▸ **YOUR TASK**:
Your task is to restate the data word for word.

(RECORDS FOR THE TASK)

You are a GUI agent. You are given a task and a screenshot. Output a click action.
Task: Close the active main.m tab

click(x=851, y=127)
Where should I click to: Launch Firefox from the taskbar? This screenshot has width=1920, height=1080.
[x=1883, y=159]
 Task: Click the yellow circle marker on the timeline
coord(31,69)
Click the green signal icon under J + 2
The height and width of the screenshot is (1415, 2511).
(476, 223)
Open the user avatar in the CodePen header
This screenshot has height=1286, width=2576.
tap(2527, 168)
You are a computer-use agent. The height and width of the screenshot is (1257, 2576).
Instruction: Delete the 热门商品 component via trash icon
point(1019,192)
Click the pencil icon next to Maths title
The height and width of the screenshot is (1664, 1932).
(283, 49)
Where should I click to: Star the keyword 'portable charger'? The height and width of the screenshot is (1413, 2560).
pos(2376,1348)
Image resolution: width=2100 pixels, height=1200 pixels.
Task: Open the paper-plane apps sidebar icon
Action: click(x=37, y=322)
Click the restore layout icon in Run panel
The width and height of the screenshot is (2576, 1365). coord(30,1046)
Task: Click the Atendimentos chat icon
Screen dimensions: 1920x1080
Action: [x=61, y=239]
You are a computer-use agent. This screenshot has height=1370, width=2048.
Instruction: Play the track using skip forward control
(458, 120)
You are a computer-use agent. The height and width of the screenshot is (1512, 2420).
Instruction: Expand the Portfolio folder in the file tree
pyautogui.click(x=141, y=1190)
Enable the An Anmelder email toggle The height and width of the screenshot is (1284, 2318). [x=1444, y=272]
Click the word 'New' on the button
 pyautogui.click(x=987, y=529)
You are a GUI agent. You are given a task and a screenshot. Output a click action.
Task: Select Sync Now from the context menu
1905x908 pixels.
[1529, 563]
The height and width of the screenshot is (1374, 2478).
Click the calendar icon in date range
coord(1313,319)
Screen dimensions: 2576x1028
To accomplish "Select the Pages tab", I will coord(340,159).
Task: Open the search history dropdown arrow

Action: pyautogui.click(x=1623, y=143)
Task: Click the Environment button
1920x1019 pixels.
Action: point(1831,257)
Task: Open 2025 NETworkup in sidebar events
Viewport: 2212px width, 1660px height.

(End RECORDS FOR THE TASK)

▸ **OUTPUT OF THE EXERCISE**:
You are a GUI agent. You are given a task and a screenshot. Output a click action.
Task: Close the active main.m tab

click(x=851, y=127)
Where should I click to: Launch Firefox from the taskbar? This screenshot has width=1920, height=1080.
[x=1883, y=159]
 Task: Click the yellow circle marker on the timeline
coord(31,69)
Click the green signal icon under J + 2
The height and width of the screenshot is (1415, 2511).
(476, 223)
Open the user avatar in the CodePen header
This screenshot has height=1286, width=2576.
tap(2527, 168)
You are a computer-use agent. The height and width of the screenshot is (1257, 2576).
Instruction: Delete the 热门商品 component via trash icon
point(1019,192)
Click the pencil icon next to Maths title
The height and width of the screenshot is (1664, 1932).
(283, 49)
Where should I click to: Star the keyword 'portable charger'? The height and width of the screenshot is (1413, 2560).
pos(2376,1348)
Image resolution: width=2100 pixels, height=1200 pixels.
Task: Open the paper-plane apps sidebar icon
Action: click(x=37, y=322)
Click the restore layout icon in Run panel
The width and height of the screenshot is (2576, 1365). coord(30,1046)
Task: Click the Atendimentos chat icon
Screen dimensions: 1920x1080
Action: [x=61, y=239]
You are a computer-use agent. This screenshot has height=1370, width=2048.
Instruction: Play the track using skip forward control
(458, 120)
You are a computer-use agent. The height and width of the screenshot is (1512, 2420).
Instruction: Expand the Portfolio folder in the file tree
pyautogui.click(x=141, y=1190)
Enable the An Anmelder email toggle The height and width of the screenshot is (1284, 2318). [x=1444, y=272]
Click the word 'New' on the button
 pyautogui.click(x=987, y=529)
You are a GUI agent. You are given a task and a screenshot. Output a click action.
Task: Select Sync Now from the context menu
1905x908 pixels.
[1529, 563]
The height and width of the screenshot is (1374, 2478).
Click the calendar icon in date range
coord(1313,319)
Screen dimensions: 2576x1028
To accomplish "Select the Pages tab", I will coord(340,159).
Task: Open the search history dropdown arrow

Action: pyautogui.click(x=1623, y=143)
Task: Click the Environment button
1920x1019 pixels.
Action: point(1831,257)
Task: Open 2025 NETworkup in sidebar events
Viewport: 2212px width, 1660px height.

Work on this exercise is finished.